1) Did you read Papillon?
2) Yes, you can, once you have a DNI.
3) No, it most emphatically is not safe to do so.


This is a very limited and sanitized version of what happened.

Basically, the government confiscated everyone's dollar deposits, and gave them pesos or peso denominated bonds at 1-1 when the peso was only worth 20-25 cents US. So the middle class got ripped off for 75-80% of their savings. Meanwhile, the elites were warned in advance, and moved their money offshore temporarily. Then when the economy crashed and people were scrounging for food in trash cans, they brought their dollars back and bought up real estate and other hard assets for a tiny percentage of real value.

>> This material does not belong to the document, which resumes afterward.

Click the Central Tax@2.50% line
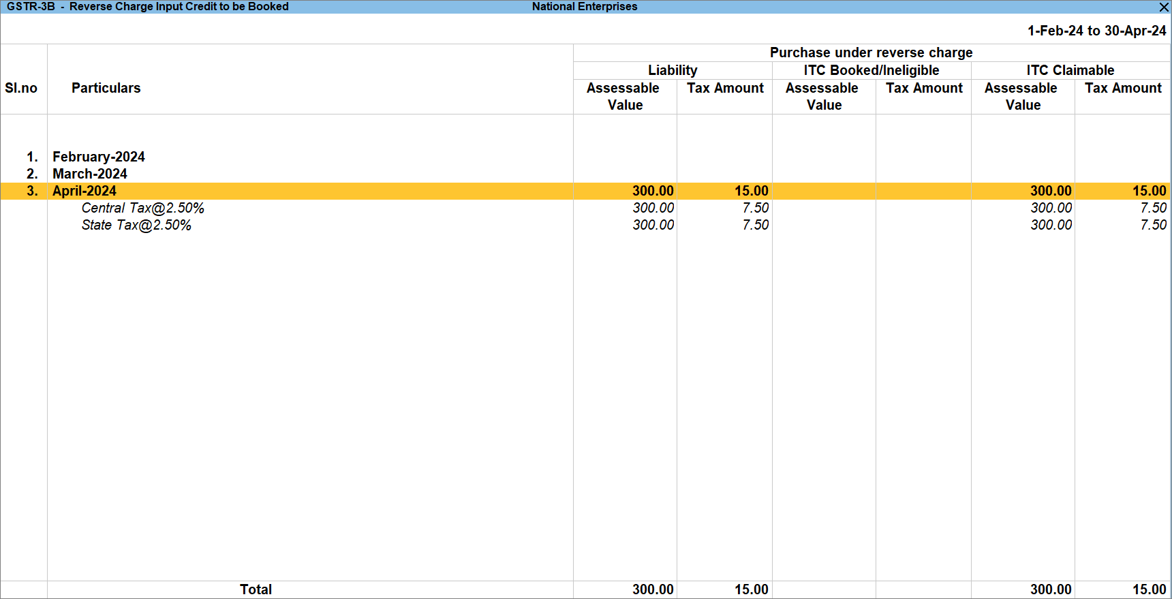The width and height of the screenshot is (1172, 599). [142, 208]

On top of this, some debts were also converted, so big businesses with political connections escaped 75-80% of their dollar-denominated debts.

It was a massive transfer of wealth from the middle class to the elites.

***EDIT***
I realize that some of the answers you are getting here seem insufferable and condescending, but that's not our intention. We are trying to be helpful and warn you. But the thing is that we are all torn between our love of Argentina and the awareness that this is a dangerous place to live, not danger of street thugs but danger from governments and politicians and banks, who are thieves and criminals of a much larger scale, against whom it is very difficult to protect oneself. And this conflict produces in all of us a sort of cognitive dissonance that makes us seem horribly edgy when we try to talk about our beloved second home. We don't mean to be nasty and sarky, even if we come off that way.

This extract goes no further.